Share prices of the listed arms of China National Nuclear Corp (CNNC) and China Nuclear E&C Group (CNEC) gained ground on Monday in reaction to news over the weekend of a merger.
Experts said the planned merger, following a series of such deals by centrally administered State-owned enterprises, will boost the companies' strength via consolidation of upstream and downstream industries and boost China's nuclear exports.
SUFA Technology Industry Co and China National Nuclear Power Co, two listed arms of CNNC, saw their share prices rise 10 percent daily limit and 1.95 percent on Monday, respectively.
Shares of China Nuclear Engineering Corp, the listed arm of CNEC, rose 3.42 percent.
The three listed companies said in separate stock filings Monday that they received notices from their parent companies on Friday about a planned merger, but they said the strategic reorganization is still in the planning stage and the merger won't affect their current businesses.
CNNC, China's only exporter of nuclear power plants, has already sold seven power units and eight reactors to seven countries and is in talks with more than 40 countries, according to the company.
The company has been exploring business opportunities in nuclear power markets along the “One Belt, One Road” initiative, a China-proposed plan to boost trade and investment across Asia, Europe and Africa.

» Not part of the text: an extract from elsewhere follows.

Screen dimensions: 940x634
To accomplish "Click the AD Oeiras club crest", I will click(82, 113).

CNEC is the builder of all nuclear power reactors in service and under construction in the Chinese mainland, and it has competed successfully the construction of Phase I and Phase II of the Chashma nuclear power plant in Pakistan, said a statement on the company's website.

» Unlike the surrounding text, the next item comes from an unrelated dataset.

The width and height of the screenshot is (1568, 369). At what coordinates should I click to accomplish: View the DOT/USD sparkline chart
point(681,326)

In addition, CNNC is building a nuclear power plant using the nation's domestic Hualong One third-generation nuclear technology in Karachi, southern Pakistan.
Lin Boqiang, director of the China Center for Energy Economics Research at Xiamen University, said the move could be read as an effort by the government to boost the nuclear industry's export strength.
“In overseas markets, the client attaches importance to the overall strength of the bidder, and having the merger as it is now planned, (will give) the merged company a better chance in the international bidding process as the merger fosters both technology and cost management capability,” Lin told the Global Times on Monday.
Since 2014, the Chinese government has merged some of the country's leading State-owned industrial giants in the shipping, nonferrous metal, construction, and steel sectors. Some of the mergers - such as that of bullet train makers CSR Corp and China CNR into CRRC Corp - are seen as moves to boost the sector's ability to win deals abroad.
Wu Chenhui, a Beijing-based independent industry analyst, told the Global Times Monday that the companies to be merged this time don't compete with each other in their products and services, and a merger will create a conglomerate covering the whole industrial chain.
“Global business competition is not always about business. And having a giant conglomerate helps,” Wu said, noting that one typical example is Japan, where a conglomerate operates businesses across a wide range of sectors.
Lin said the merger trend has now extended to the nuclear power sector, partly to solve the issue of overcapacity in the sector as domestic demand for nuclear plants could not absorb the rapid growth in supply.
“Due to the high costs of nuclear plants and sensitivity related to nuclear power, and the relatively low level of recognition on the global market, Chinese companies still face an uphill battle in nuclear technology exports,” Lin said.